On November 16, 2018, Southwest Washington Regional Surgery Center submitted a HIPAA Email Breach to the U.S. Department of Health and Human Services (HHS). Based in Vancouver, Washington, Southwest Washington Regional Surgery Center’s email breach affected 2,393 individuals’ protected health information. Southwest Washington, Regional Surgery Center, is classified as a Healthcare Provider. According to this report about Southwest Washington Regional Surgery Center’s breach:
Southwest Washington Regional Surgery Center in Vancouver, WA, has suffered a phishing attack that has resulted in the exposure of 2,393 patients’ protected health information. The breach was confined to a single email account and no evidence was uncovered to suggest any emails have been accessed or downloaded by the attacker. An extensive investigation was conducted with assistance provided by a third-party cybersecurity firm. The investigation concluded on September 25. The investigation included a manual review of all emails in the compromised account to identify patients affected and the types of information that may have been compromised. Southwest Washington Regional Surgery Center explained in its breach notice that the beach was limited to the following PHI elements: Names, driver’s license numbers, Social Security numbers, medical information, and for a limited number of patients, credit card numbers. The investigation revealed the email account was compromised on May 27, 2018 and access remained possible until August 13, 2018. Patients impacted by the breach were sent breach notification letters on November 6, 2018 and have been offered complimentary credit monitoring and identity theft restoration services for 12 months. Information has also been provided on the steps that should take to reduce the risk of identity theft and fraud. The breach has prompted Southwest Washington Regional Surgery Center to enhance its email access protocols to prevent further successful phishing attacks, passwords were reset, and its password policy updated.

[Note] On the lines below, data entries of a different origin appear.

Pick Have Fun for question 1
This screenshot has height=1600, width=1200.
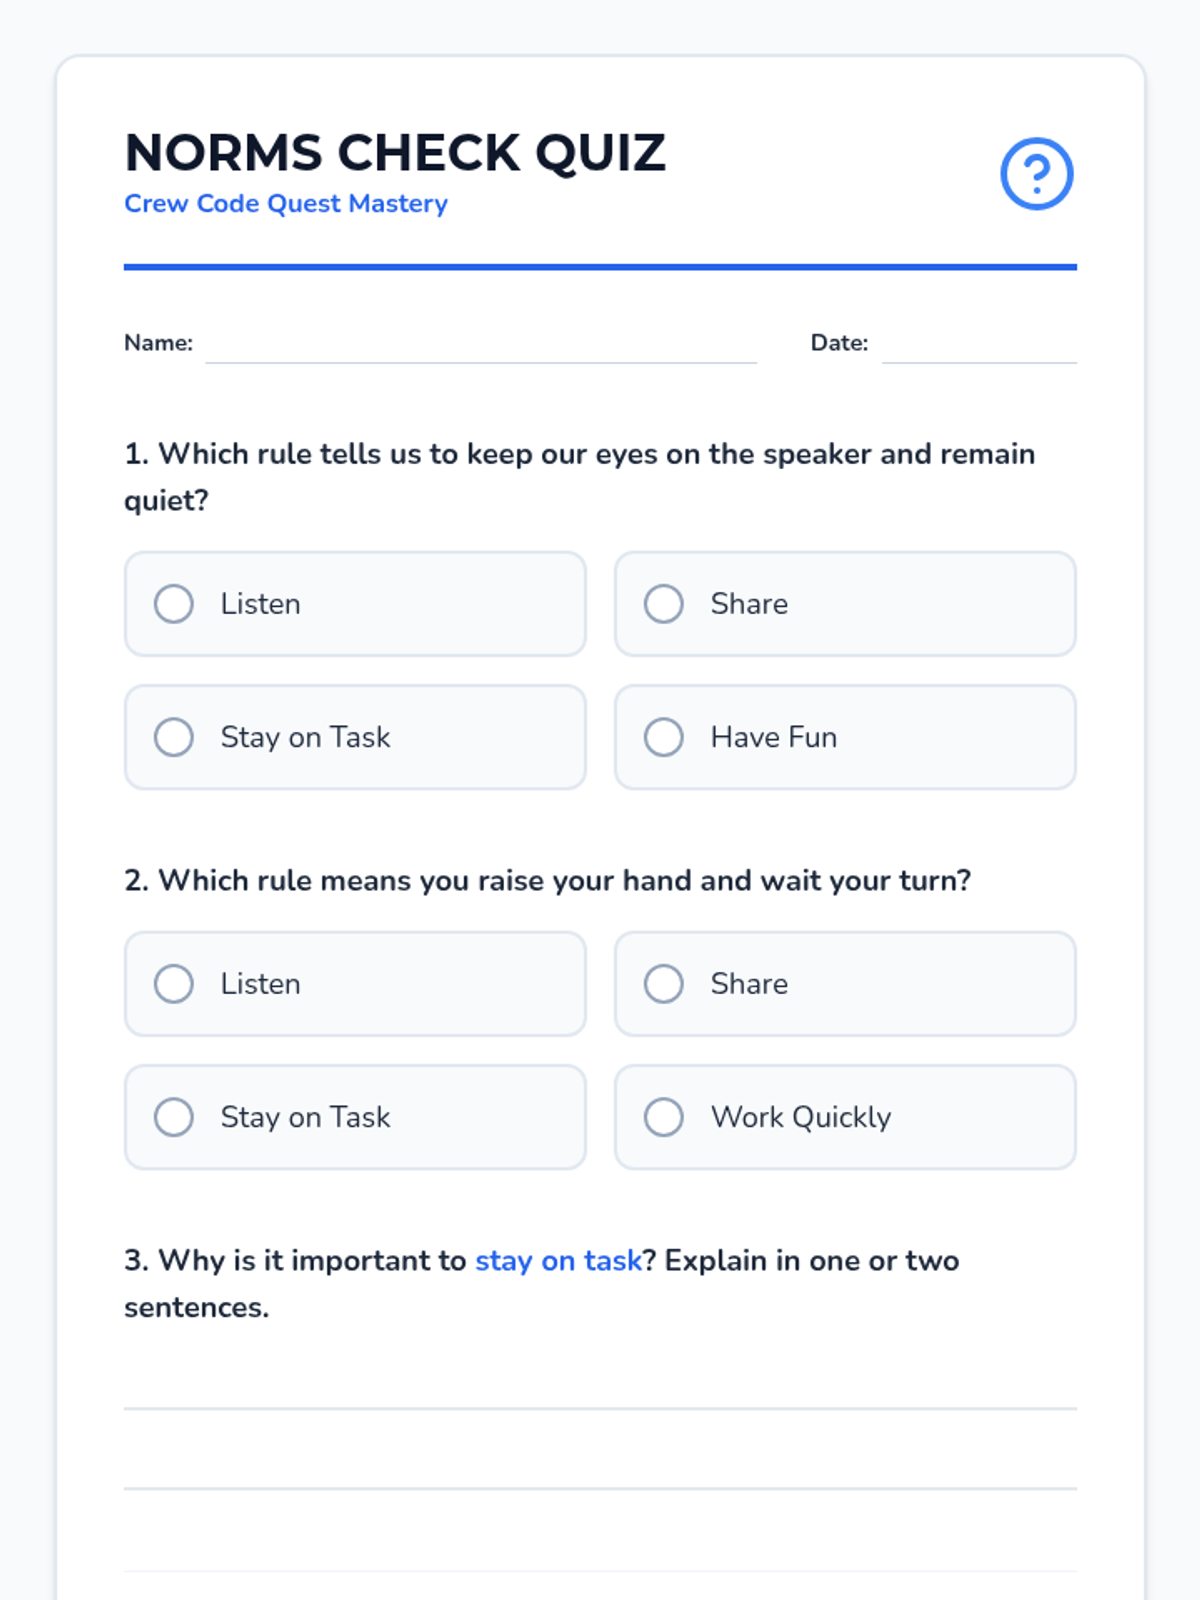(664, 737)
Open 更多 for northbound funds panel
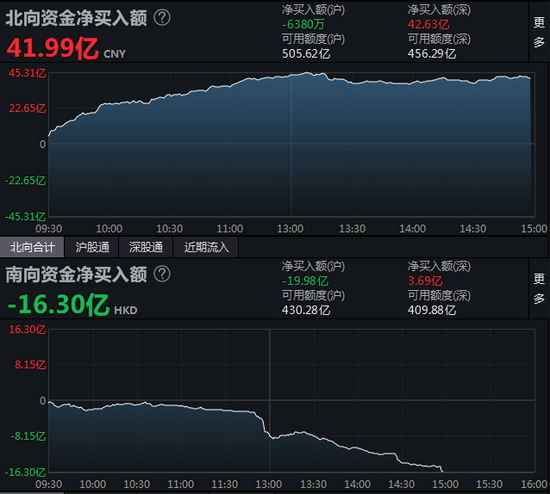 coord(539,32)
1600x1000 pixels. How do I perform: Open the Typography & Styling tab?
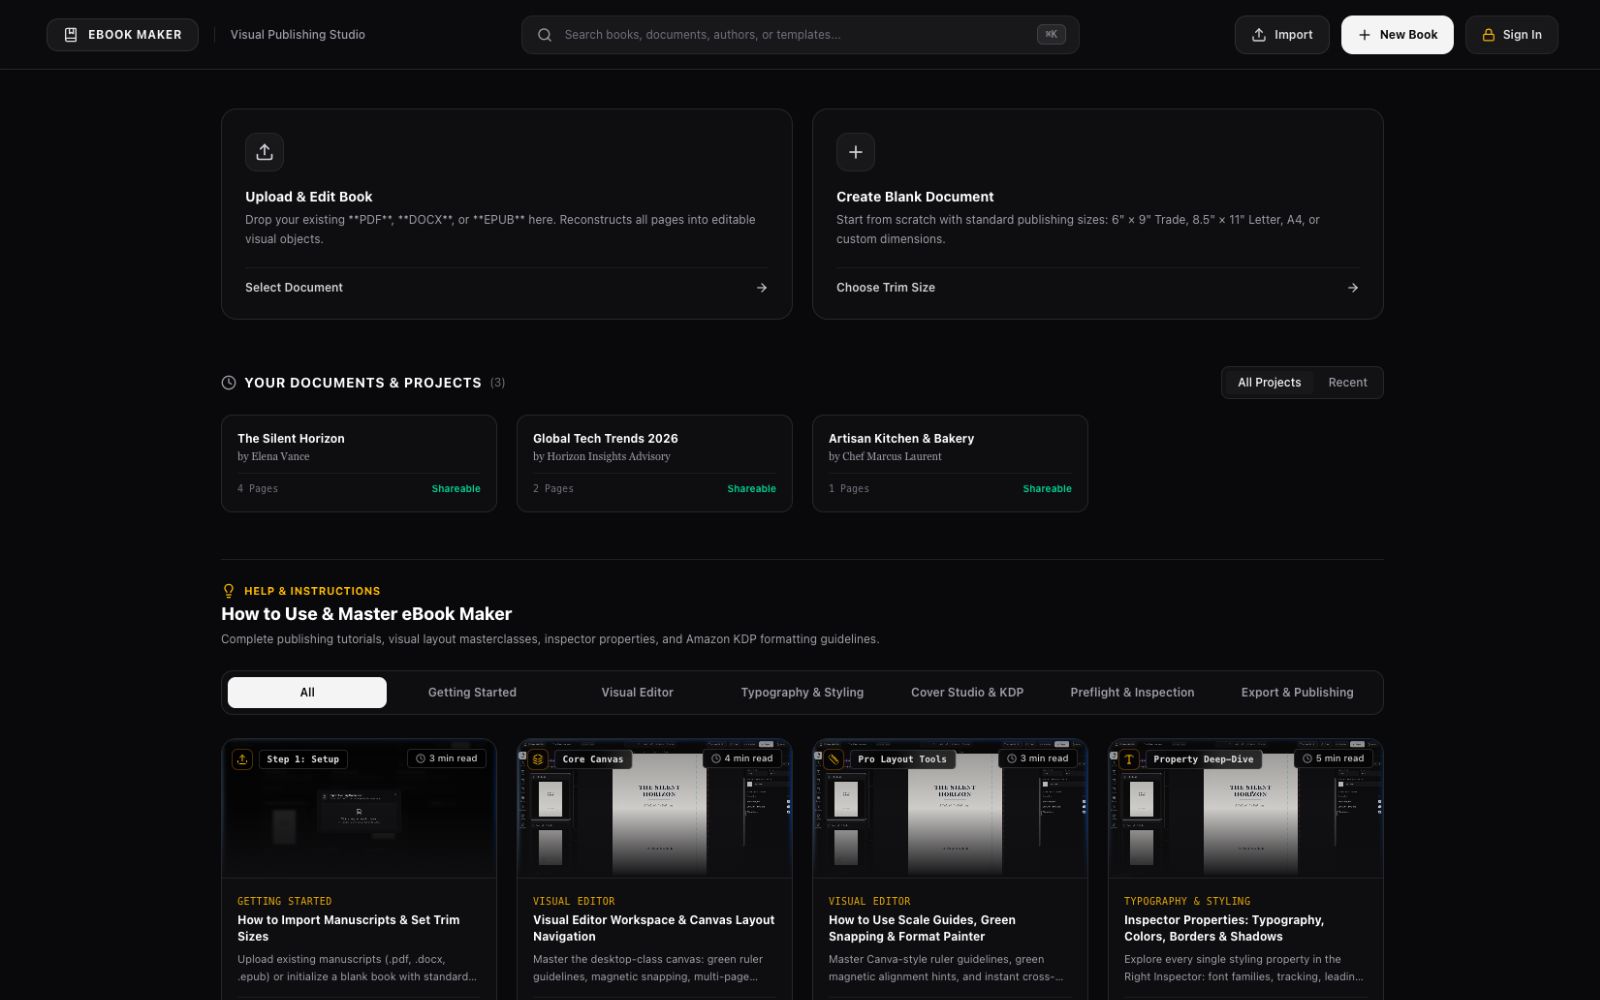coord(802,692)
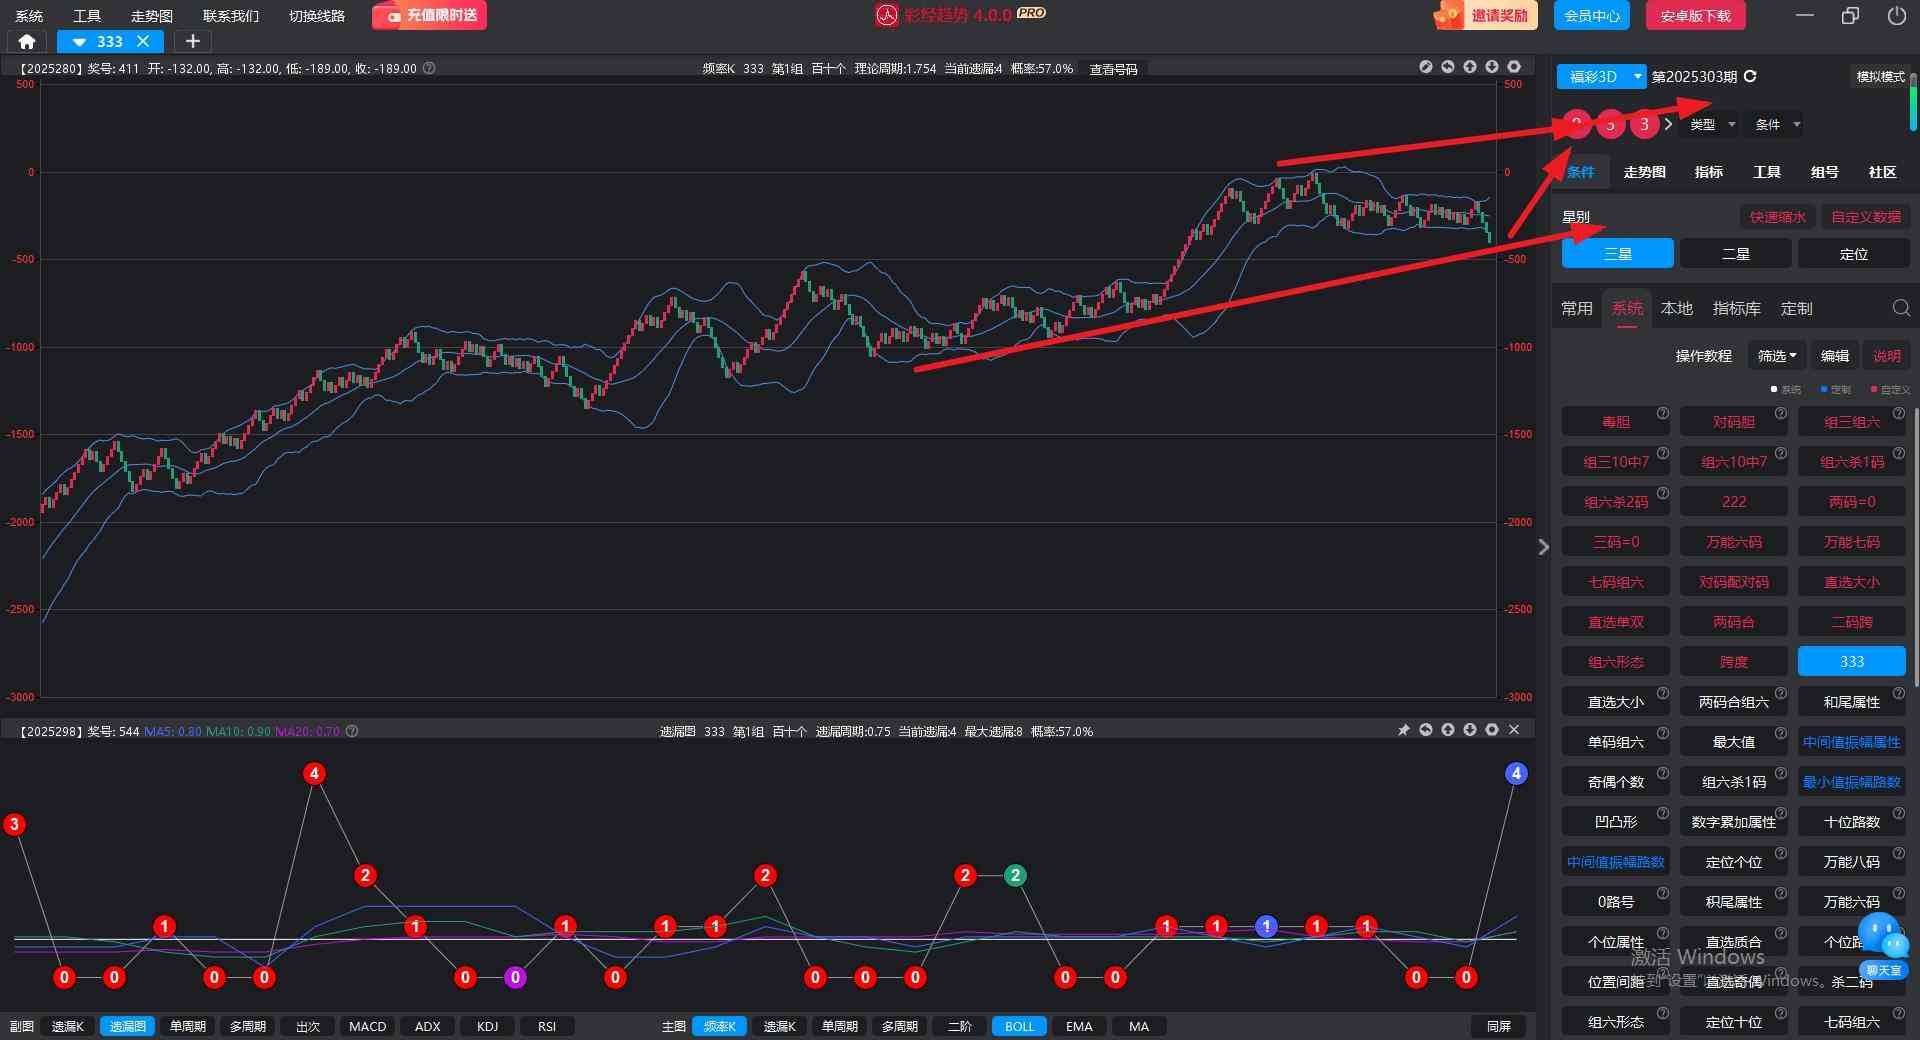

The HHS Wall of Shame is a website under the jurisdiction of HHS that lists all HIPAA breaches reported within the last 24 months. The Wall of Shame displays breaches currently under investigation by the Office for Civil Rights. As part of section 13402(e)(4) of the HITECH Act, the HHS Secretary must post a list of breaches of unsecured protected health information affecting 500 or more individuals.
The Paubox HIPAA Breach Report analyzes breaches that affected 500 or more individuals as reported in the HHS Wall of Shame.